Stored items:
○ ○ ○
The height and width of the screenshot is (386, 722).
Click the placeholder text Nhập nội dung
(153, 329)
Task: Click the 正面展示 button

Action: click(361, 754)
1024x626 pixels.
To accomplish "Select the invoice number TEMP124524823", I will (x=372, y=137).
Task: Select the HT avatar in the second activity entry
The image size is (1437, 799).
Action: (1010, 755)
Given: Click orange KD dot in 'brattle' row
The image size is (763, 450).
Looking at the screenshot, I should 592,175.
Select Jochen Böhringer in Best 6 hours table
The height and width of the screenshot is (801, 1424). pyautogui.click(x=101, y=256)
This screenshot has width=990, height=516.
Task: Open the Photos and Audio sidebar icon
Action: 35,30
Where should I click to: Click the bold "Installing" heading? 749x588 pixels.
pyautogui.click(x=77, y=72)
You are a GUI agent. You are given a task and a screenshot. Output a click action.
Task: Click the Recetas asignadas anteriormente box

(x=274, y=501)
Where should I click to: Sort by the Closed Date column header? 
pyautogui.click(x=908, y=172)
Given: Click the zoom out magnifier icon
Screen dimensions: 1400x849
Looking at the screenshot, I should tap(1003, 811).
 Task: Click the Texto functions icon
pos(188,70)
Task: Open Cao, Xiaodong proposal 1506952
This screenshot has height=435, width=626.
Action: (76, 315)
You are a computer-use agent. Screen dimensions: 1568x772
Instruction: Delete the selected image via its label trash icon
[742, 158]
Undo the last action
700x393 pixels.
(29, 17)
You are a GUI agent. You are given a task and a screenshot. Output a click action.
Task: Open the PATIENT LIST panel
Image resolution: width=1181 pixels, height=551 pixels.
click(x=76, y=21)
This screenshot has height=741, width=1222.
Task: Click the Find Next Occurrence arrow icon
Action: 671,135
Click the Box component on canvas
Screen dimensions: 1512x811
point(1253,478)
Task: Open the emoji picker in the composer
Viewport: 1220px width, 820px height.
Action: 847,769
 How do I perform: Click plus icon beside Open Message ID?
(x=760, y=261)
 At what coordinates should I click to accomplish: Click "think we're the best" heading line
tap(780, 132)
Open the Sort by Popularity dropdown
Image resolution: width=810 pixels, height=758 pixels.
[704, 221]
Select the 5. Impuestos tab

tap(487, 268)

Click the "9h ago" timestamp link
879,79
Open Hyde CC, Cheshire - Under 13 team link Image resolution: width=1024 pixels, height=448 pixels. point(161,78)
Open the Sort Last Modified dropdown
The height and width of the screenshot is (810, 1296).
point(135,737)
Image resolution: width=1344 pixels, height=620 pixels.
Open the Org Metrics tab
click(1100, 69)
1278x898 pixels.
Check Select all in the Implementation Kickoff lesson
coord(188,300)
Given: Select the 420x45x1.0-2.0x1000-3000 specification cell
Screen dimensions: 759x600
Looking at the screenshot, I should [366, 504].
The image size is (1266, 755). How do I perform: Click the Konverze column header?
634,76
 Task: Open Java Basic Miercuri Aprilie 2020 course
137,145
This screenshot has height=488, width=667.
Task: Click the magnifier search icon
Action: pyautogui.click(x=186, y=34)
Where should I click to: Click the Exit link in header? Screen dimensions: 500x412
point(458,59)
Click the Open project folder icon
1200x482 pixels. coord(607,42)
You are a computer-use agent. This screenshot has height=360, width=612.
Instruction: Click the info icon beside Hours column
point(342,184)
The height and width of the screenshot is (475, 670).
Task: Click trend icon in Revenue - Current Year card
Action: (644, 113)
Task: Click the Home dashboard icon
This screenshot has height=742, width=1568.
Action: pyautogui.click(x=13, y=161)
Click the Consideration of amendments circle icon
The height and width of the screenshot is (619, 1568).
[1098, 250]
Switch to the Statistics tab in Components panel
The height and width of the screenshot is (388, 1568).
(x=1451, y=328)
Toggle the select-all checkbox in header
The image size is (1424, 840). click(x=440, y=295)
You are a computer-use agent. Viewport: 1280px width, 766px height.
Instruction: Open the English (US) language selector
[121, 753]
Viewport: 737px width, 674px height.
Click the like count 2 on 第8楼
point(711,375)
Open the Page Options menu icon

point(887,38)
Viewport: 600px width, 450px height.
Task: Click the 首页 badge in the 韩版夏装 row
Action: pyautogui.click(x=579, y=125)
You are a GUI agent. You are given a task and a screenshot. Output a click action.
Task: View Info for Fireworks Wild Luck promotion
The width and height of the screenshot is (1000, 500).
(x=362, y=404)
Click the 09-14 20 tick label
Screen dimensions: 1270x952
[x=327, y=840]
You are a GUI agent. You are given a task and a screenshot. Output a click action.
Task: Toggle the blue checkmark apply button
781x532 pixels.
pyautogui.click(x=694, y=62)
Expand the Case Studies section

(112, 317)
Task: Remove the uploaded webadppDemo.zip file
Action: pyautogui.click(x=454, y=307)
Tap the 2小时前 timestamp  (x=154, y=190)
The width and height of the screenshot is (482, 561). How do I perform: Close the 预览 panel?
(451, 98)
○ ○ ○
*TRY IT*
Count every line above that includes the string "computer", and answer with the count only.

*SOLUTION TO THIS EXERCISE*
3